Parametric crystalline characterization of Anatase/Rutile polymorphic ceramic
A Radhi and V Iacobellis and K Behdinan, APPLIED PHYSICS A-MATERIALS SCIENCE & PROCESSING, 129, 295 (2023).
DOI: 10.1007/s00339-023-06562-9
The investigation of Anatase and Rutile structure is of great importance to certain the reliability of such polymorphs to operate during designated operations. In particular, Anatase is considered a metastable polymorph of Titania that has unique electrical properties and is often used in solar cells, electrical sensors/semiconductors and other photocatalytic applications. Anatase is prone to revert to Rutile under elevated temperature, exposing a debilitating performance at high thermal environment. The work here aims to investigate the structural changes of such polymorphs. The transition of material lattice from sub- atomic to macroscale is essential to understand the continuum behavior of a structure from the nanoscale. This is the very definition of a multiscale behavior, where a material response heavily depends on the atomic characteristics and environmental factors.
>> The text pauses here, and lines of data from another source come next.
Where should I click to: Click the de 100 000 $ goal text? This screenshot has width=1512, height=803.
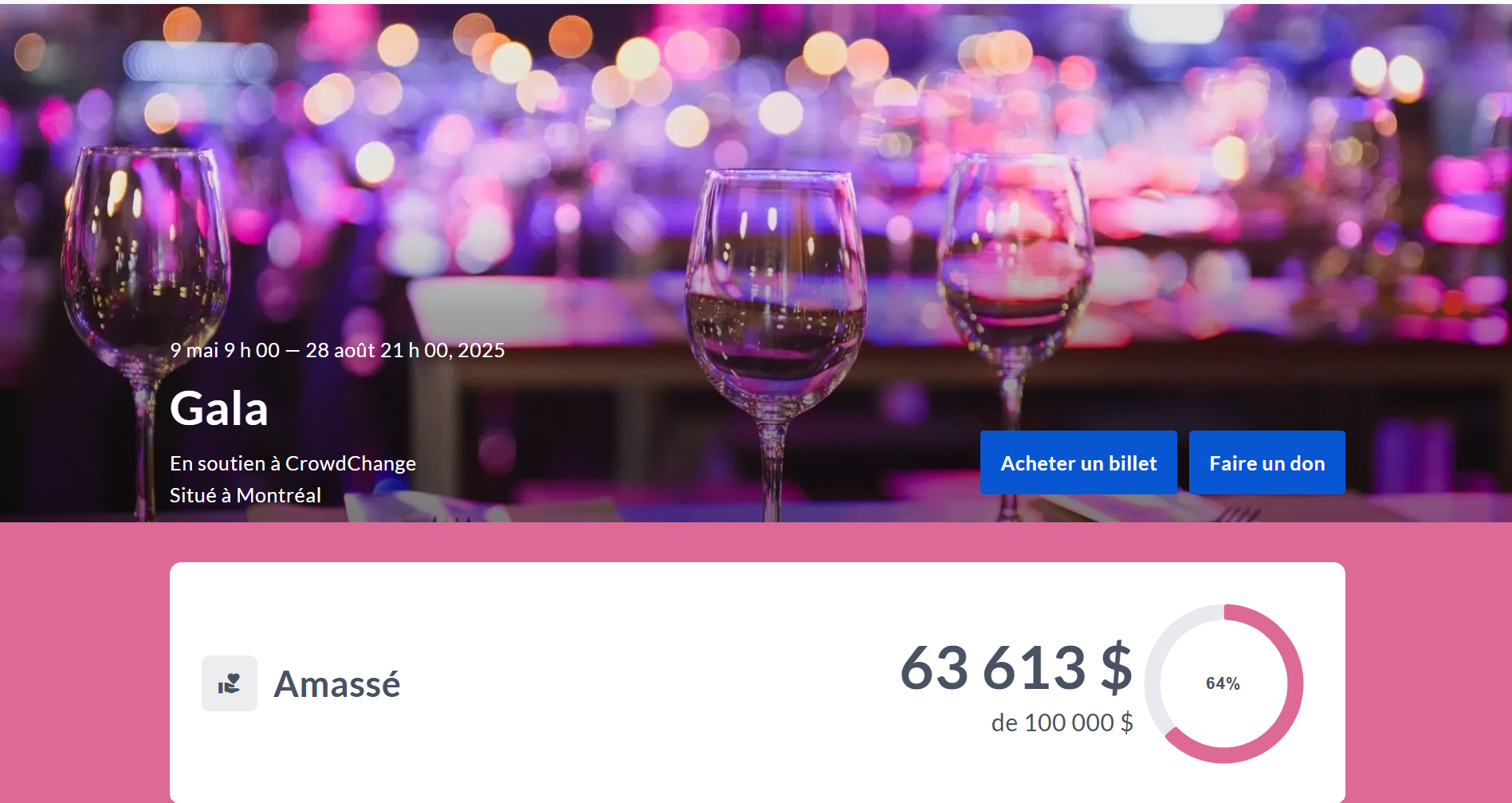[1062, 722]
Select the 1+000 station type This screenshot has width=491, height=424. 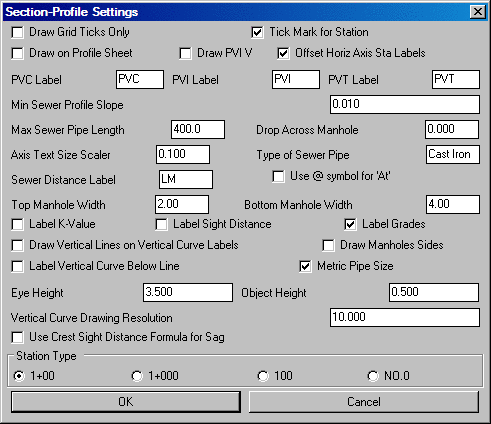(137, 376)
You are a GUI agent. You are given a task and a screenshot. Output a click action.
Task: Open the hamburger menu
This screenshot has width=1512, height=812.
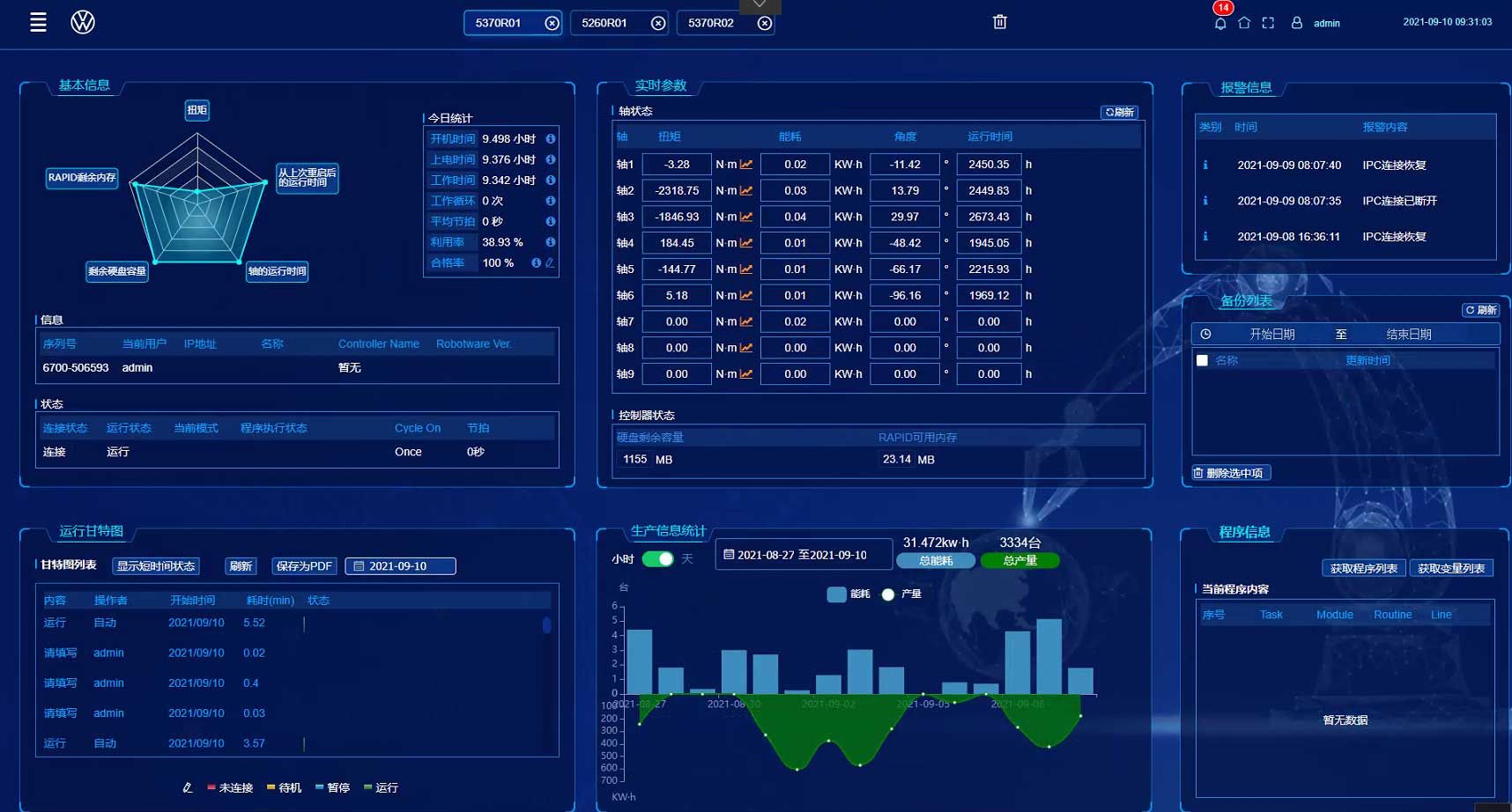(x=38, y=22)
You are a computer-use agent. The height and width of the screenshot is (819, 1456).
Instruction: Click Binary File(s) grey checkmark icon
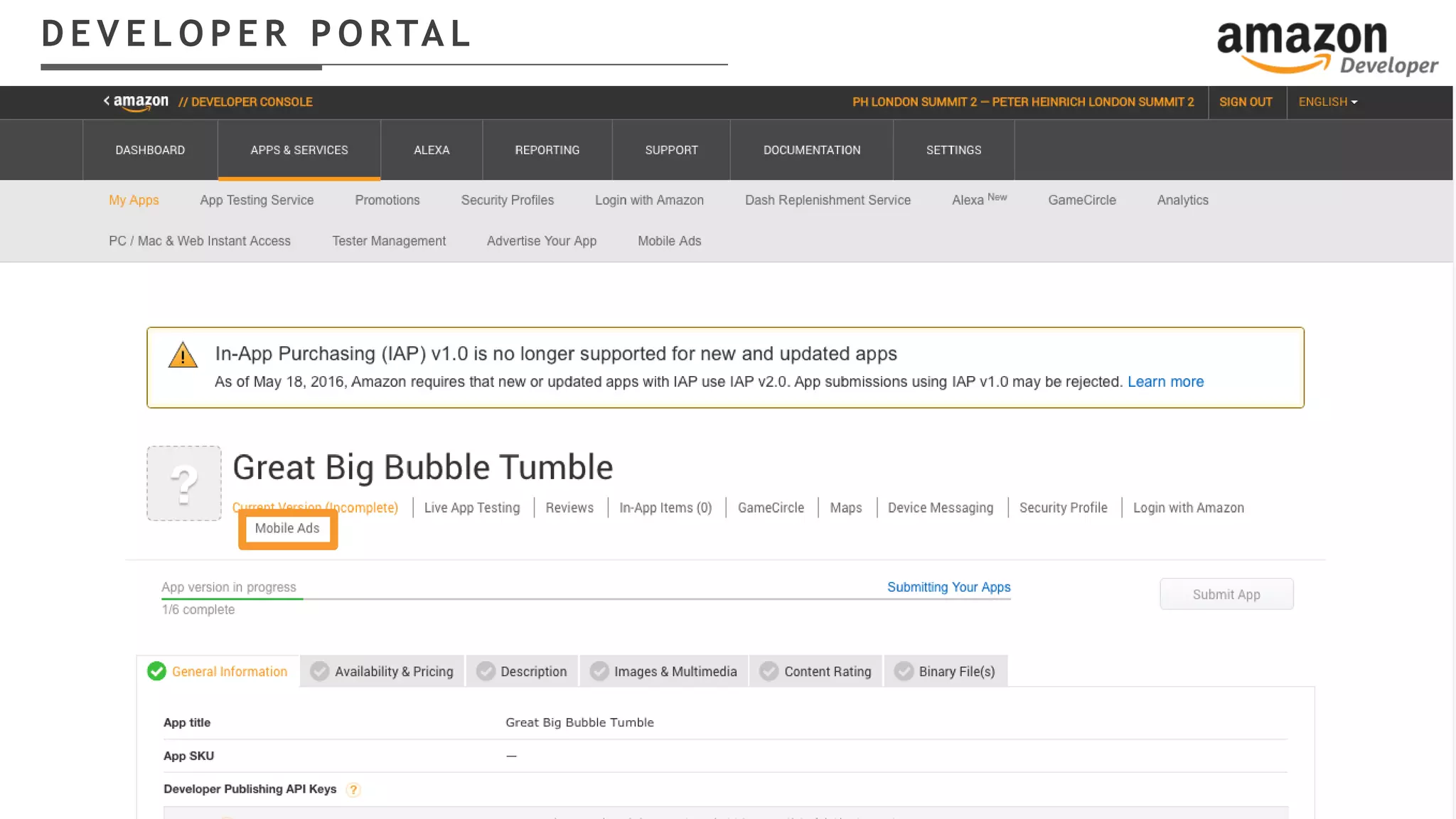coord(904,671)
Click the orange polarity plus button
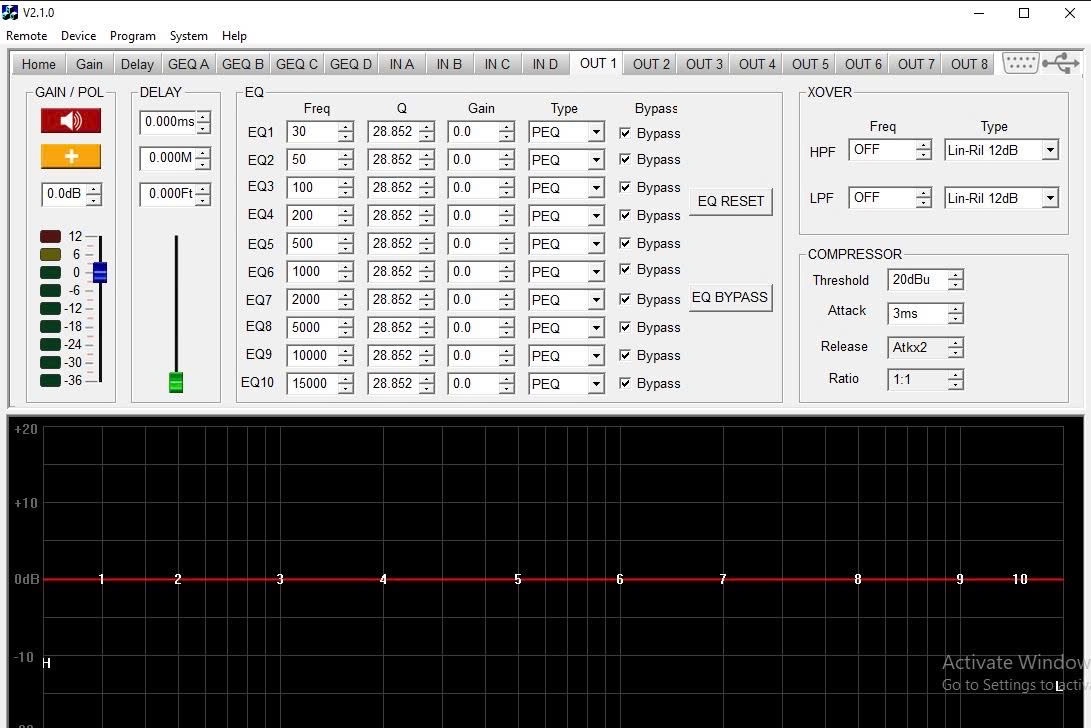 coord(70,157)
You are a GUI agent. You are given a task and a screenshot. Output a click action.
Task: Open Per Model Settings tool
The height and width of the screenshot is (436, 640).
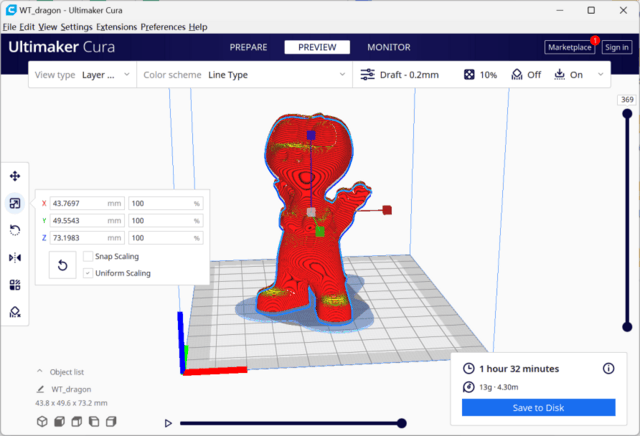15,284
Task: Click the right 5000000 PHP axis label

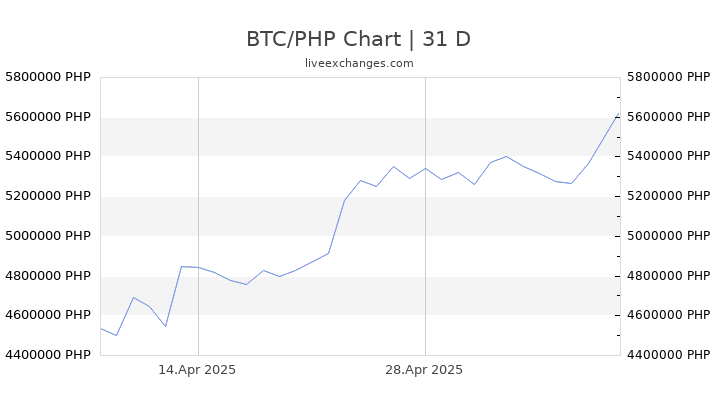Action: click(669, 236)
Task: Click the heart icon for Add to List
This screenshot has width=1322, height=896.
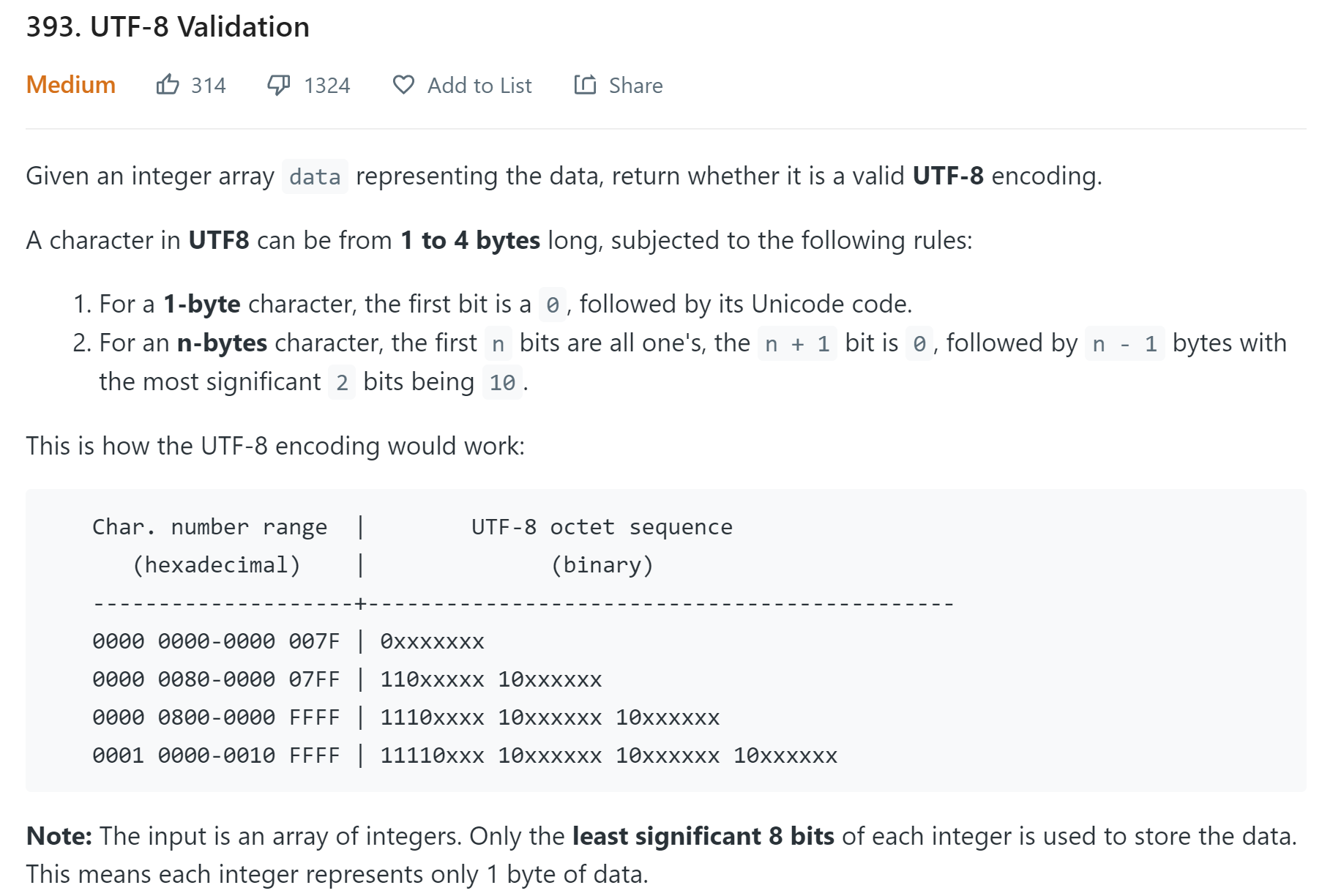Action: pos(403,85)
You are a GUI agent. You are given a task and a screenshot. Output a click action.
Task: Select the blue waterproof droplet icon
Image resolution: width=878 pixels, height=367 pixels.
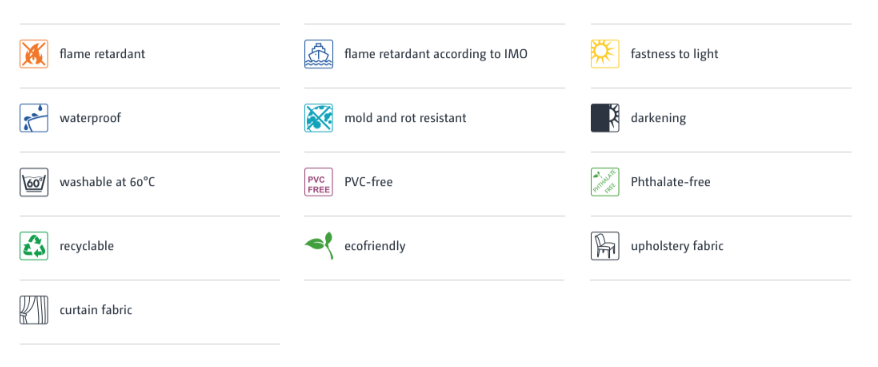point(34,118)
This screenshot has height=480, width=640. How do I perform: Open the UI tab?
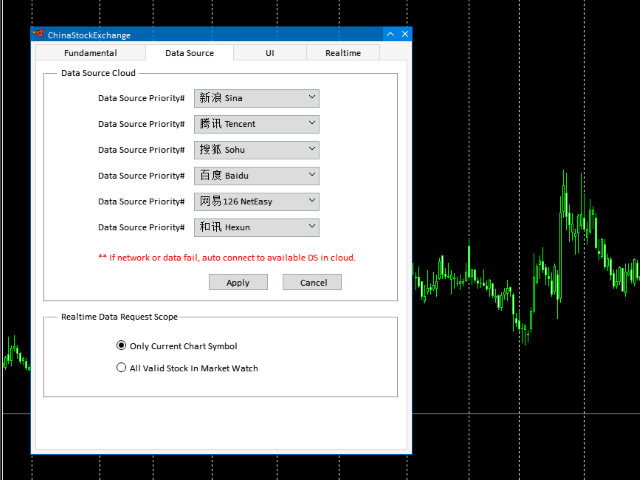click(x=270, y=53)
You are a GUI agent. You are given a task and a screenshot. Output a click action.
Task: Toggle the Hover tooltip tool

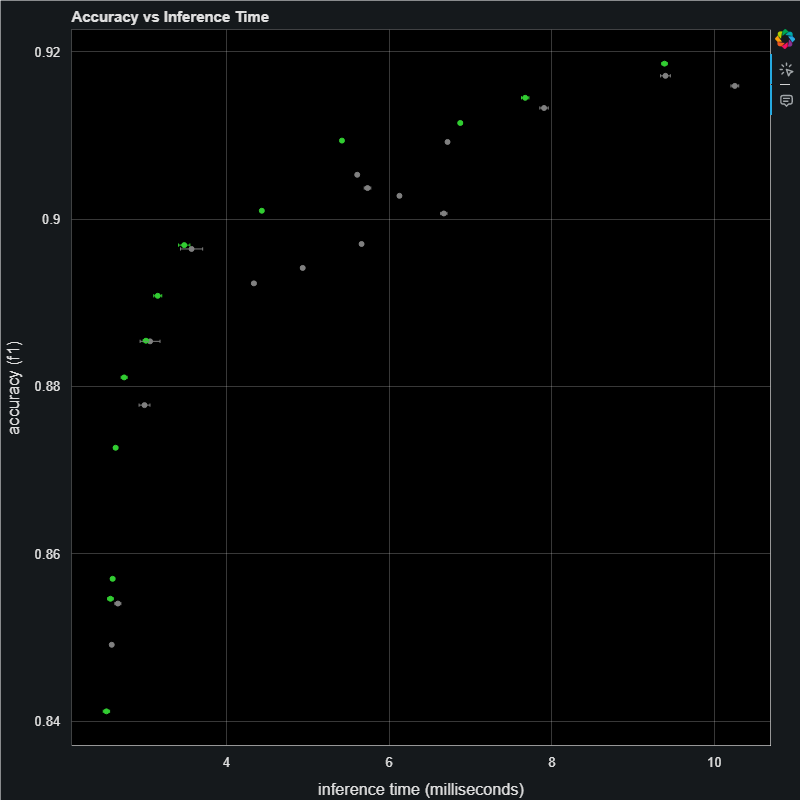pos(786,100)
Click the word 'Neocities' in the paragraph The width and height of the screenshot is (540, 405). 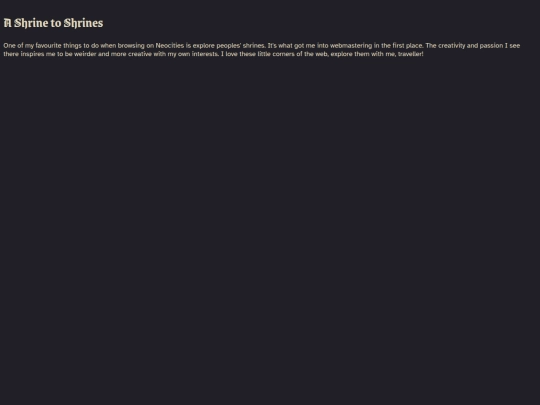click(x=170, y=45)
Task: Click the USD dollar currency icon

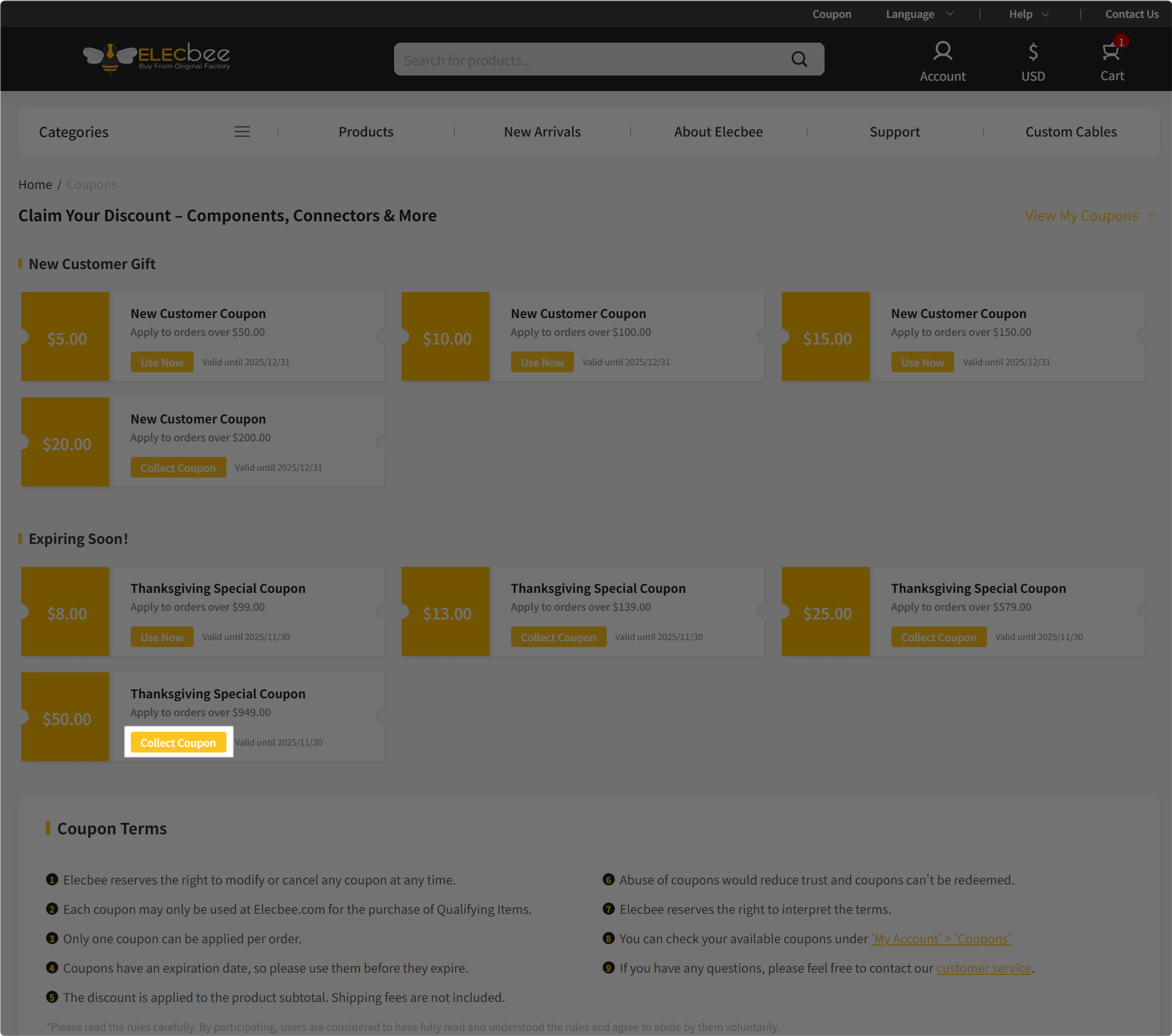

These factors have high influence on the atomic structure in a spatial and temporal perspective, where atomistic simulation methods require high computational power in order to observe certain response features. Moreover, crystalline characterization methods in such approaches are highly limited to either simplified structures or largely complex factors. The introduced Predominant Common Neighborhood Parameter (PCNP) and Cumulative Common Neighborhood Parameter (CCNP) parameters are put to use in order to investigate the phase transition between two titania polymorphic phases (Rutile and Anatase). The work was done on a temperature range from 100 to 1300 K in a localized MD simulation in order to ascertain the phase transition mechanics. It is found that CCNP showed a better performance in obtaining such transition along the critical planes of the transformation phase. A subsequent nanoindentation simulation was conducted to obtain the mechanical property of the final structure using a new dynamic formulation of the Bridging Cell Method (BCM).